Solo per restituirla alla sua «doppiezza»: essa è, sempre, la domanda di qualcuno. L’Immagine è, sempre, l’immagine di Narciso. La maschera è, sempre, la maschera di un Carnevale.
Perciò, ogni burattino che voglia esibirsi nel teatro di Mangiafoco, deve come il buon Pinocchio prima spiaccicare sul muro almeno quell’ombra minima di se stesso, da cui – invisibile – filtra la Voce della Gente, la Presenza dell’altro «messa di traverso» (lonza, lupa e leone) sulla via del suo destino: la Voce del Mondo che l’interroga.
Chi è, come dice Dante, che «sé con sé misura»? le orbite planetarie, la soffusa luce della Luna, i nomi stessi delle Stelle del Firmamento, non sono la metrica di qualcuno? O chi appartiene all’ombra di se stesso, lui sì giunge impunemente, al riparo d’un faggio, a farsi infine una domanda a cui non sa rispondere altro che evasivamente guardando fuori dalla finestra, altro che vagamente sperando di fiutare il perché dei fiori da un indizio tutt’altro che sottile, come il sorgere e l’appassire dei mondi?
C’è sempre però un professore che dalla cattedra domanda, un grillo che dal muro a Pinocchio rinfaccia che, a disdire i fondamenti della Parola, finirà per dare ascolto solo a un’improbabile Fata turchina.
Ma per chissà quale stramba dottrina il Gatto e la Volpe se le diedero di santa ragione. Santa è la guerra, santa è l’ingiustizia reciproca tra erbe e fiori. Ecco perché da che mondo è mondo, in questa solenne buffonata che è l’esistenza «tra gli uomini» nella «lingua degli uomini», non ho mai visto gli occhi tuoi sorridermi.
Questo pensò di Buddha il «suo» Epimenide di turno.

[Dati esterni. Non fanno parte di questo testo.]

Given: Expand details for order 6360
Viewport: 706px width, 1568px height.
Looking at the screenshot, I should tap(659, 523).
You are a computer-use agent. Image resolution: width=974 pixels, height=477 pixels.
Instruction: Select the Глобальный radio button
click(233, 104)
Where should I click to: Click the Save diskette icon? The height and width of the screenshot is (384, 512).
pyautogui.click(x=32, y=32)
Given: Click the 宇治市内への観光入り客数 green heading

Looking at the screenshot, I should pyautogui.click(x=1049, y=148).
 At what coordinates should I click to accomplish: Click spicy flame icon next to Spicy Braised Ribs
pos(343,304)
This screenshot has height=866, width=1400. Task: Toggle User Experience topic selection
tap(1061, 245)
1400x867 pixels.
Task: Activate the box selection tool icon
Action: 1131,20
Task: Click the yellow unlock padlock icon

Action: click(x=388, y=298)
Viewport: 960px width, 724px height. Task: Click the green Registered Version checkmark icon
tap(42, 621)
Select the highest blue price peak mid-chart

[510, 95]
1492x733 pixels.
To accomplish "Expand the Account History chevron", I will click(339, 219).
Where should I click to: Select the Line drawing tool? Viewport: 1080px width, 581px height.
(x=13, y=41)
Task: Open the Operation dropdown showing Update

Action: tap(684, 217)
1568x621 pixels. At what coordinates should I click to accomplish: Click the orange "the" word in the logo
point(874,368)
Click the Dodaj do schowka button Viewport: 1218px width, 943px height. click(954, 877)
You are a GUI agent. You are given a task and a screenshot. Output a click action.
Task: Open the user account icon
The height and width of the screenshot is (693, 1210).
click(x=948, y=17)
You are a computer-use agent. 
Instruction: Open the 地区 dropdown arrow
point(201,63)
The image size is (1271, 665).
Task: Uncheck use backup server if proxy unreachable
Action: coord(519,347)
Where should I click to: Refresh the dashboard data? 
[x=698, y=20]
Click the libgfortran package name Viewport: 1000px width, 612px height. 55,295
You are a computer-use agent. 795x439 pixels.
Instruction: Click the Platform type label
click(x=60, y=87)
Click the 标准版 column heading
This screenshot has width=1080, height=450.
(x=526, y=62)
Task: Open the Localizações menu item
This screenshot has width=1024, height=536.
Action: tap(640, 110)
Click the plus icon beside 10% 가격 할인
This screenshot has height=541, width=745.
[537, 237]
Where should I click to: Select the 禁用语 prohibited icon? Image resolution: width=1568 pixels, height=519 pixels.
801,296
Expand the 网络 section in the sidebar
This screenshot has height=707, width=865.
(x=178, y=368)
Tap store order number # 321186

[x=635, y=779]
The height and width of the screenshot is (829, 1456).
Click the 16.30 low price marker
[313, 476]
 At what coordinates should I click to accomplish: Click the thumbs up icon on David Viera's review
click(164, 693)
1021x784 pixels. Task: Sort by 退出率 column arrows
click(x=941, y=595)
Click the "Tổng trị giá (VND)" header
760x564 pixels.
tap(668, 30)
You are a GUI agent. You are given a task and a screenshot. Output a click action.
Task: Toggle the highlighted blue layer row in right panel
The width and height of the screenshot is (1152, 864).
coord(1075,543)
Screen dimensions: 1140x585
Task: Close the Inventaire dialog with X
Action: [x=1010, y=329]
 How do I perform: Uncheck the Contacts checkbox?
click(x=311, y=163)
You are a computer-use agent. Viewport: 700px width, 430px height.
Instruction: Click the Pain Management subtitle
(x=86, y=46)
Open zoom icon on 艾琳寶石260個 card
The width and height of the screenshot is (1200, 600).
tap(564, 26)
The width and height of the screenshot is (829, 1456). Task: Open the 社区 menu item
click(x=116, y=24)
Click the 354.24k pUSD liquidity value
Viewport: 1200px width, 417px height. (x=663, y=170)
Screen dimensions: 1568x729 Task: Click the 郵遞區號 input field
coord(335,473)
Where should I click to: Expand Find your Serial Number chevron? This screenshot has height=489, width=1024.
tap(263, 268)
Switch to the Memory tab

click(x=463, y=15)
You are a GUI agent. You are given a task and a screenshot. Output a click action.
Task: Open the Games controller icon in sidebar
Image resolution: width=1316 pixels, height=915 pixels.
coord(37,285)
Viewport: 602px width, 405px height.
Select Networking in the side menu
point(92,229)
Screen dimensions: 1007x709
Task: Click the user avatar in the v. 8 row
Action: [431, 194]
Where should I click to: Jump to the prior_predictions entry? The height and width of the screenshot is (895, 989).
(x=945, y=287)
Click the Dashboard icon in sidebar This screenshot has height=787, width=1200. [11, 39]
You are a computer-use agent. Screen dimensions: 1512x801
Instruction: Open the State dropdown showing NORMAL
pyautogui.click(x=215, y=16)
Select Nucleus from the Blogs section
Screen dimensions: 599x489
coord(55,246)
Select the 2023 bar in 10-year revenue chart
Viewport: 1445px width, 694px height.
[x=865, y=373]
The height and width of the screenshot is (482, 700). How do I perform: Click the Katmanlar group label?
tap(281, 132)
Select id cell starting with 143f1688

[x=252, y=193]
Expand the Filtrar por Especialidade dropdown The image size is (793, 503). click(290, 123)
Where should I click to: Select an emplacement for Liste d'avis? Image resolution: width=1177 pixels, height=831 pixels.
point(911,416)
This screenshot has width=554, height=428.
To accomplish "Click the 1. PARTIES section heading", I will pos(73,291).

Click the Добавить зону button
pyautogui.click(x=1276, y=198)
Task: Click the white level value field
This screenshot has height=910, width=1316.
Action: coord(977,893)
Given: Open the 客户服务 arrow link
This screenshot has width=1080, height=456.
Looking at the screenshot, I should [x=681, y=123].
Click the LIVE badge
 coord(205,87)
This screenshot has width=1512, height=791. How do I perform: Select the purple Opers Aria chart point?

… è perché i tuoi occhi sono il mio specchio fedele, è perché un Buddha che seduto se ne sta sulla cima del monte, a nessuno nessun altro responso dà che un’eco della sua stessa domanda.
Così come la Sîmorgh non è che i trenta uccelli riflessi nello sguardo d’ogni suo dirimpettaio, e il discepolo che solleva l’ultimo velo della dea di Sais, altro non vede che il suo stesso volto.
Chi ha sepolto i cinque zecchini d’oro nel Campo dei miracoli?
A mani vuote tornò Epimenide dal pellegrinaggio d’Oriente. Perché il Gatto e la Volpe l’avevano fuorviato?
Tornò dicendo che ogni postulato non è che l’ombra d’un postulante, e che chi ascolta i grilli farebbe bene a non ignorare che tutti i mondi altro non sono che parole dette a vanvera e poi storpiate da quel maestro ozioso che risponde al nome di Mefistofele.
Tornò dicendo che ogni enigma è, sempre, una diavoleria. E che per fare un diavolo ci vogliono, come per il simbolo, due «dialoganti». Devono solo essere un po’ più crudeli di quelli che dicono di voler salvare il mondo.
(Pavel Kutzko, E se al-Manalkan fosse l’ombelico del mondo?)